## Goal
Give the rows below as a numbered list, starting from the row that contains "At what coordinates should I click to accomplish: Toggle" and running through the last row. Leave out any blank lines.

## Given records

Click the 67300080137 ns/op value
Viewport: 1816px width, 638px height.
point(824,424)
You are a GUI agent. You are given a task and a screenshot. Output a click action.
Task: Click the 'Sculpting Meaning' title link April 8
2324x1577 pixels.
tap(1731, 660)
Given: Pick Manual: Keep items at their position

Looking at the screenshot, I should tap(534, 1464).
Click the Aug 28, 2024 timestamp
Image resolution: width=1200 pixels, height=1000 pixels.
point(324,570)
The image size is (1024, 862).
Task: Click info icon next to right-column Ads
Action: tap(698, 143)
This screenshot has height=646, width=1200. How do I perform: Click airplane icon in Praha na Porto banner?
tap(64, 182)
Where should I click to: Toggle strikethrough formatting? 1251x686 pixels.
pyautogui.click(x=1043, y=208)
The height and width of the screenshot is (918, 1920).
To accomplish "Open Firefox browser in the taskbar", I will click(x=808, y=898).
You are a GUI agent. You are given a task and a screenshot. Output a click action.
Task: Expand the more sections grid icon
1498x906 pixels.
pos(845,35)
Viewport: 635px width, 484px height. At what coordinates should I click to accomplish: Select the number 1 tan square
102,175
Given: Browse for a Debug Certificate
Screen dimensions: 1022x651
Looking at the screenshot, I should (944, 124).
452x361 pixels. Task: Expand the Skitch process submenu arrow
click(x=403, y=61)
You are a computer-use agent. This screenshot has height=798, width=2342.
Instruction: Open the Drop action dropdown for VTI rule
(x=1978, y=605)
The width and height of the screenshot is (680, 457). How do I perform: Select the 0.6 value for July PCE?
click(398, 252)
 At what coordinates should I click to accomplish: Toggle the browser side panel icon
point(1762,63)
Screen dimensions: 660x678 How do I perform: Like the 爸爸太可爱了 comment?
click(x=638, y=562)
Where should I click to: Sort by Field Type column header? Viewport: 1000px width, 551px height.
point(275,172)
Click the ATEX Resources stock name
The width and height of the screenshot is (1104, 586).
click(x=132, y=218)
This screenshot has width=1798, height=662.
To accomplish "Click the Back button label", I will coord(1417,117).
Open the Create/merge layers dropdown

## Exercise response
1.  At what coordinates should I click to accomplish: Toggle the browser side panel icon
2. point(1762,63)
3. Screen dimensions: 660x678 How do I perform: Like the 爸爸太可爱了 comment?
4. click(x=638, y=562)
5. Where should I click to: Sort by Field Type column header? Viewport: 1000px width, 551px height.
6. point(275,172)
7. Click the ATEX Resources stock name
8. The width and height of the screenshot is (1104, 586).
9. click(x=132, y=218)
10. This screenshot has width=1798, height=662.
11. To accomplish "Click the Back button label", I will coord(1417,117).
12. Open the Create/merge layers dropdown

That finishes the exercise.